- Conference: Atlantic Sun Conference
- Record: 10–22 (7–9 ASUN)
- Head coach: Tony Pujol (1st season);
- Assistant coaches: Willie Watson; Tom Berryman; Ahmad Smith;
- Home arena: Flowers Hall

= 2018–19 North Alabama Lions men's basketball team =

American college basketball season

The 2018–19 North Alabama Lions men's basketball team represented the University of North Alabama during the 2018–19 NCAA Division I men's basketball season. They were led by head coach Tony Pujol in his first season at North Alabama. The Lions played their home games at the Flowers Hall in Florence, Alabama as first-time members of the Atlantic Sun Conference.

This season marked North Alabama's first of a four-year transition period from Division II to Division I. As a result, the Lions were not eligible for NCAA postseason play but could participate in the ASUN tournament. They could also play in the CIT or CBI if invited.

== Previous season ==
The Lions finished the 2017–18 season 15–13 overall, and 10–10 record in Gulf South Conference play, trying for sixth place. They lost in the first round of the Gulf South tournament, losing to West Florida. The 2017–18 season was the Lion's last season in Division II and the Gulf South Conference.

_Supplied data_
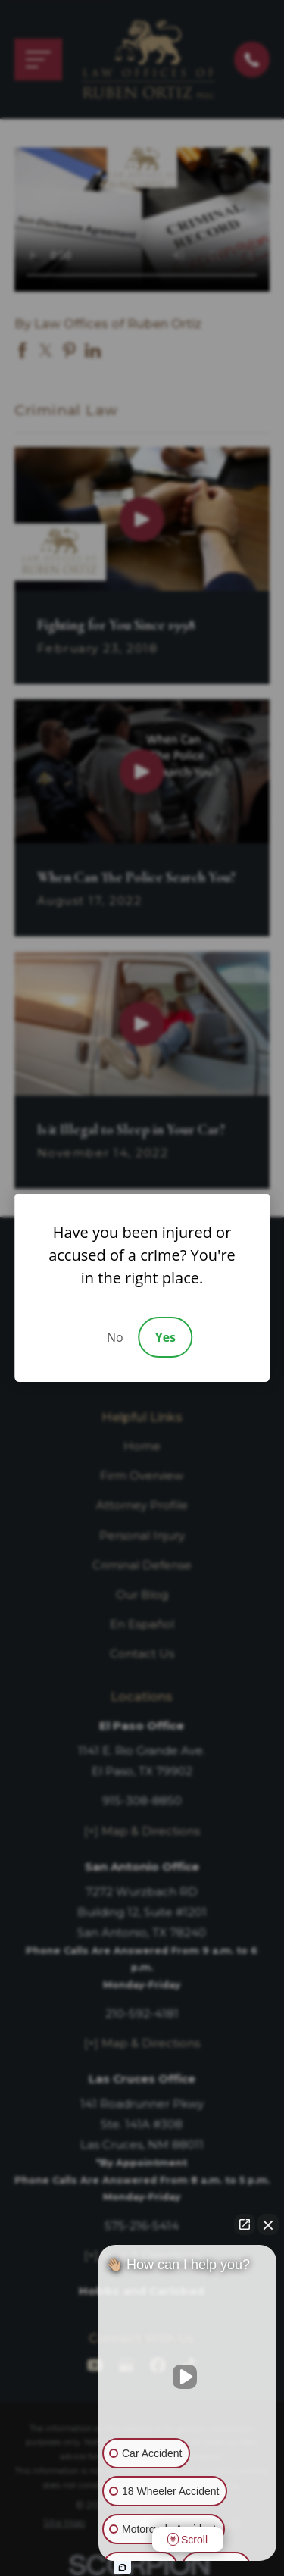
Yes (165, 1337)
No (115, 1337)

_List of tasks_
• A. Please give again the part of the North Alabama article that opens with the words containing "- Conference: Atlantic" and closes with "Atlantic Sun Conference.", with "Flowers Hall" changed to "Flowers Hall Arena".
• B. According to the North Alabama article, which team beat the Lions in the first round of the Gulf South tournament?
• C. Render this sentence from the North Alabama article in Spanish: "They could also play in the CIT or CBI if invited."

_Task answers_
• A.
- Conference: Atlantic Sun Conference
- Record: 10–22 (7–9 ASUN)
- Head coach: Tony Pujol (1st season);
- Assistant coaches: Willie Watson; Tom Berryman; Ahmad Smith;
- Home arena: Flowers Hall Arena

= 2018–19 North Alabama Lions men's basketball team =

American college basketball season

The 2018–19 North Alabama Lions men's basketball team represented the University of North Alabama during the 2018–19 NCAA Division I men's basketball season. They were led by head coach Tony Pujol in his first season at North Alabama. The Lions played their home games at the Flowers Hall Arena in Florence, Alabama as first-time members of the Atlantic Sun Conference.

• B. West Florida

• C. También podían jugar en el CIT o en el CBI si eran invitados.